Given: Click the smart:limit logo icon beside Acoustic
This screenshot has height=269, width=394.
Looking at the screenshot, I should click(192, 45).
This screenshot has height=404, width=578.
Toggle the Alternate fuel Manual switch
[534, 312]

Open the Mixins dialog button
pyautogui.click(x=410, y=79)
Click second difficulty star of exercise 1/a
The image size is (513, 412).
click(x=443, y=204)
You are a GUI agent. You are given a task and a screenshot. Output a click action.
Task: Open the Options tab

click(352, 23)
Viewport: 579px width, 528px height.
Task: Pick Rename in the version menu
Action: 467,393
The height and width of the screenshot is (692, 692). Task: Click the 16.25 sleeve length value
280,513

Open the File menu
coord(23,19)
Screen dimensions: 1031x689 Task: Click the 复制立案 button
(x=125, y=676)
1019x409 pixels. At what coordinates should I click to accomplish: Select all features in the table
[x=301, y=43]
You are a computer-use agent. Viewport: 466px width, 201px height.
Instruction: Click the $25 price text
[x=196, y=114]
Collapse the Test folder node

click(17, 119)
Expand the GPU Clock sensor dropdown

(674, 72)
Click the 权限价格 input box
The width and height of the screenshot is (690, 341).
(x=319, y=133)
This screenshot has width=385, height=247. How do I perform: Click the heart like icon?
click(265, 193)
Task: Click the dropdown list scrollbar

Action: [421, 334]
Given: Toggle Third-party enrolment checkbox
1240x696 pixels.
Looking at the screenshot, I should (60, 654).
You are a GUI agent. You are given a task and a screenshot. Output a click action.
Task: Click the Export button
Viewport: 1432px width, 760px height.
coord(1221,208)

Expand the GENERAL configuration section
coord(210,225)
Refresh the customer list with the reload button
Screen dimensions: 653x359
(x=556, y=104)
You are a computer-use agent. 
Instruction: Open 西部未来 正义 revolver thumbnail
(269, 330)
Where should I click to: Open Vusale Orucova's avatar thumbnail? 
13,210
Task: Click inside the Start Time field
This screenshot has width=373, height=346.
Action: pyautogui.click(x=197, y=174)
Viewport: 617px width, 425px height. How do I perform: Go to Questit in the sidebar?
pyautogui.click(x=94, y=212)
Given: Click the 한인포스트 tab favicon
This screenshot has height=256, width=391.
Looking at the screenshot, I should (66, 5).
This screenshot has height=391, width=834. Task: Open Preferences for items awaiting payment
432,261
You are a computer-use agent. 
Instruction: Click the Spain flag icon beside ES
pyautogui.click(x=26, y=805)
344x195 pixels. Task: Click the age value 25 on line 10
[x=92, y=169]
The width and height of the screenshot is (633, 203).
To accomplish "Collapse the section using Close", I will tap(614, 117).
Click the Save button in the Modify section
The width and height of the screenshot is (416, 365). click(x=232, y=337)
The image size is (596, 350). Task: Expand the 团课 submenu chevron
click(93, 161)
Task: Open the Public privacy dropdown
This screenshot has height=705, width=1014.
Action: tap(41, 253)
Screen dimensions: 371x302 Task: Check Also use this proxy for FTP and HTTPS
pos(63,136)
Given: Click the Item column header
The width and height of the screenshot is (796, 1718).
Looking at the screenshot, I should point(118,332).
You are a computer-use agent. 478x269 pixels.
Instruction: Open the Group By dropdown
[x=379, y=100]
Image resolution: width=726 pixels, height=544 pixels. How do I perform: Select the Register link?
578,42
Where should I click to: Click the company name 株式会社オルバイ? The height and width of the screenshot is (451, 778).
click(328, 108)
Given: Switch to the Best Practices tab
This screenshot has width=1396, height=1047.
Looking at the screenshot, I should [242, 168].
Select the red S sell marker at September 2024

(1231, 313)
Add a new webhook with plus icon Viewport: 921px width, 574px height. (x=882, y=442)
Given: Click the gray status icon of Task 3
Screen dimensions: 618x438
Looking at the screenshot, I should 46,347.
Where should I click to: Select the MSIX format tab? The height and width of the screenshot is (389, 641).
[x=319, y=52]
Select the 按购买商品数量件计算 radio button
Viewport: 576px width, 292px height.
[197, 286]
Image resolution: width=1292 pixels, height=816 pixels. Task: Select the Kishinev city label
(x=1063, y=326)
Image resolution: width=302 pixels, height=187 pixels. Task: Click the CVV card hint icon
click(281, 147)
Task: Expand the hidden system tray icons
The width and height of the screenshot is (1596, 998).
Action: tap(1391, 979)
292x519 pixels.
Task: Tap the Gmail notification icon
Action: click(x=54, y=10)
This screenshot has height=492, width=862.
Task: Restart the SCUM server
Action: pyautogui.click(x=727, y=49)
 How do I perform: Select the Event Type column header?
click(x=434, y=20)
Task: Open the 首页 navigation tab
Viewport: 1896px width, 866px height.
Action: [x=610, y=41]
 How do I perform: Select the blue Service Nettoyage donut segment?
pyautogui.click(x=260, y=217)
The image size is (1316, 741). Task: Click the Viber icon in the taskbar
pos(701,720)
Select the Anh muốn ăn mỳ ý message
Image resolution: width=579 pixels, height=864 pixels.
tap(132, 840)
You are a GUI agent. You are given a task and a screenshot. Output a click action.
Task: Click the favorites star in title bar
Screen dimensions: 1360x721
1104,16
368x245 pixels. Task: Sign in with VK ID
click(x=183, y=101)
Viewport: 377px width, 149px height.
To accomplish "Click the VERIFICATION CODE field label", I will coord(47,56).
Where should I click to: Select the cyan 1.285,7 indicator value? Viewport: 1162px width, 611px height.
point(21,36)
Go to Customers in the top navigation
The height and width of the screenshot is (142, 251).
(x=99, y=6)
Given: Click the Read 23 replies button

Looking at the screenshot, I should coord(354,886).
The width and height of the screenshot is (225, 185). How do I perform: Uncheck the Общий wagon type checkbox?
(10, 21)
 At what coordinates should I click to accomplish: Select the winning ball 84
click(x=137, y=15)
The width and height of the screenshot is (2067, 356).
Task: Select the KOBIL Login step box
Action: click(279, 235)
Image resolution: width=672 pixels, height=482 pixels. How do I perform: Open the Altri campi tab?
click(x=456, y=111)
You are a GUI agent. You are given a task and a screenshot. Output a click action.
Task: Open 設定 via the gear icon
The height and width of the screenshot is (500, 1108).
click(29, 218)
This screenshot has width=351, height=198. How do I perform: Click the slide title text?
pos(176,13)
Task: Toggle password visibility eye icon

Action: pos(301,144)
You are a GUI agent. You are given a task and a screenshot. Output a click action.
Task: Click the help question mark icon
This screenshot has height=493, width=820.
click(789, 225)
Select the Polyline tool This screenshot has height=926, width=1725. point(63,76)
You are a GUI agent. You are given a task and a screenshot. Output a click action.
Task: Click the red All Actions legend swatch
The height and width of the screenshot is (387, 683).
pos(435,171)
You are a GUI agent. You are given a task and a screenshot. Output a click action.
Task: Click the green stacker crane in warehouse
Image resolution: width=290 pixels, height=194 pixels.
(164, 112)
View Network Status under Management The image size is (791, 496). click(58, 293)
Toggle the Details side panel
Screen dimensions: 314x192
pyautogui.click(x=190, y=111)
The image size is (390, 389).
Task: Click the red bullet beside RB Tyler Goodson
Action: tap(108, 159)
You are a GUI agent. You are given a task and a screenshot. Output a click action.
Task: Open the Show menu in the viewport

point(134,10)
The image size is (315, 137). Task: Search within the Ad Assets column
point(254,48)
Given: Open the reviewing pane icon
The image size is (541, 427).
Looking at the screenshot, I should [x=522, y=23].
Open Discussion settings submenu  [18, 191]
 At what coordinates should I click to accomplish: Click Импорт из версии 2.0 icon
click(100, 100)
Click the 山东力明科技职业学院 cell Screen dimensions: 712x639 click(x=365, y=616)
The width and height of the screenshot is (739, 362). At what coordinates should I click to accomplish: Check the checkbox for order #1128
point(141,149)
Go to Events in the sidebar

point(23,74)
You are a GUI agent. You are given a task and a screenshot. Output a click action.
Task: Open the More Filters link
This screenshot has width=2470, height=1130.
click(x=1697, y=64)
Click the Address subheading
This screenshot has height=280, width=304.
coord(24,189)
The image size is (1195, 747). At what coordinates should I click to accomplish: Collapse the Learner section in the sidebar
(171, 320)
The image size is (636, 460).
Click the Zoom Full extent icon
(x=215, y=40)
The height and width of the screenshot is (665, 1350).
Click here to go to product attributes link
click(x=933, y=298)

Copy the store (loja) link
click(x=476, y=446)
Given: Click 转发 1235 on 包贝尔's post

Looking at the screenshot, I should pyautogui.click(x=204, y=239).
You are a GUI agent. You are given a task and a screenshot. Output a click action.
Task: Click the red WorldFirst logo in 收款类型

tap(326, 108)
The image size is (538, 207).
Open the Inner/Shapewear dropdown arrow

───

• [Work to be completed] Copy every line of the data that carries the word "will".

• [Final answer]
To accomplish "Collapse the section using Close", I will tap(614, 117).
To accomplish "Click the VERIFICATION CODE field label", I will coord(47,56).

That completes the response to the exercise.